● **PAGE**
'''

En outre, peu importe la fonction prétendument distincte de la peine en matière réglementaire par rapport au droit criminel, la nature du châtiment, elle, demeure la même lorsque le législateur a décidé d’assortir l’infraction réglementaire d’une peine privative de liberté[41]. Pour reprendre les propos du juge Lamer dans l’arrêt Wholesale Travel Group[42], « [l]a personne privée de sa liberté par l’emprisonnement n’est pas privée de moins de liberté parce qu’elle a été punie en raison de la perpétration d’une infraction réglementaire et non d’un crime. L’emprisonnement, c’est l’emprisonnement, peu importe la raison[43]. »

Compte tenu des divergences fondamentales d’opinion exprimées dans l’arrêt Wholesale Travel Group[44], il est difficile de comprendre que la différence de nature entre les infractions criminelles et les infractions réglementaires permette aujourd’hui encore de moduler à la baisse les exigences constitutionnelles relativement à la faute et à la présomption d’innocence en matière réglementaire. Cela dit, puisque Vincent Lacroix a été trouvé coupable d’une infraction exigeant une mens rea subjectivement appréciée, nous nous bornerons à poser la question suivante : qu’est-ce donc qui justifierait d’ajouter à la peine d’emprisonnement « réglementaire » de Vincent Lacroix une nouvelle peine consécutive d’emprisonnement « criminel » pour la fraude à grande échelle qu’il a commise ?

La différence de nature entre les infractions criminelles et les infractions réglementaires serait-elle à rechercher dans la théorie constitutionnelle canadienne relative au partage des compétences législatives ?

1.2 Une distinction fondée sur le partage des compétences législatives ?

'''

● **DONNÉES FOURNIES**
'''

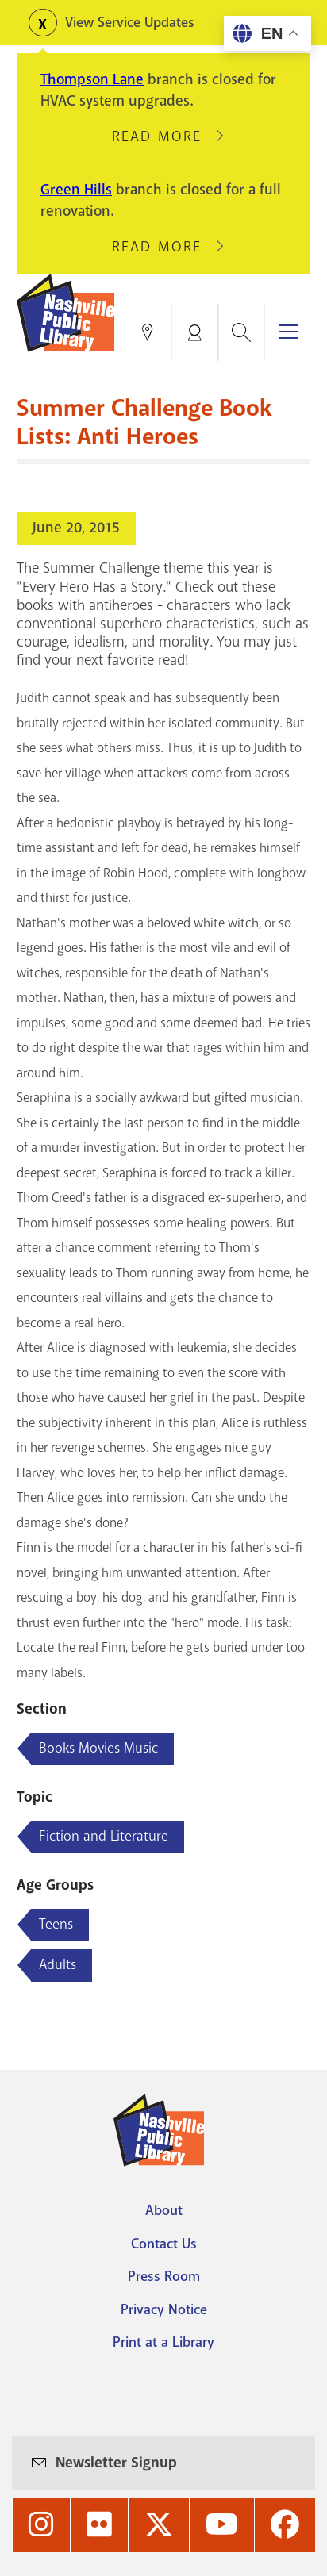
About (164, 2210)
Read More (163, 136)
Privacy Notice (164, 2309)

'''

● **PROBLÈME RÉDIGÉ 1**
Indiquez si chacune des affirmations suivantes concorde avec la page, en répondant par oui ou par non et en citant textuellement les mots décisifs : (a) la page rapporte des propos du juge Lamer tenus dans l’arrêt Wholesale Travel Group ; (b) Vincent Lacroix a été trouvé coupable d’une infraction n’exigeant aucune mens rea ; (c) selon la page, la nature du châtiment change lorsque l’infraction réglementaire est assortie d’une peine privative de liberté.
● **PROBLÈME RÉDIGÉ 2**
Rédigez la suite du texte sur la distinction entre infractions criminelles et infractions réglementaires, en reprenant après son dernier intitulé.
Il n’est pas nécessaire de consulter les données.

● **RÉPONSE PROPOSÉE 1**
(a) Oui : « Pour reprendre les propos du juge Lamer dans l’arrêt Wholesale Travel Group ».
(b) Non : « Vincent Lacroix a été trouvé coupable d’une infraction exigeant une mens rea subjectivement appréciée ».
(c) Non : « la nature du châtiment, elle, demeure la même lorsque le législateur a décidé d’assortir l’infraction réglementaire d’une peine privative de liberté ».

● **RÉPONSE PROPOSÉE 2**
Nous aurions pu penser que la jurisprudence de la Cour suprême en matière de partage des compétences aurait fourni des critères de distinction clairs entre le droit criminel et le droit pénal réglementaire provincial et, partant, entre les infractions de nature criminelle et les infractions contre le bien-être public. Nous le savons, la Cour suprême a eu maintes fois l’occasion de se prononcer sur le premier point. Si la plupart de ses arrêts font preuve de pédagogie eu égard aux méthodes mises en place pour répondre à la question du partage des compétences législatives proprement dit et donnent ainsi satisfaction aux constitutionnalistes[45], ils laissent cependant les criminalistes sur leur faim. Disons-le d’emblée, la jurisprudence de la Cour suprême participe d’une rhétorique consistant plus à justifier l’équilibre fédéral qu’à définir clairement les concepts de droit criminel et de droit pénal réglementaire pour l’application des principes généraux du droit pénal et de détermination des garanties constitutionnelles offertes aux personnes inculpées ou condamnées.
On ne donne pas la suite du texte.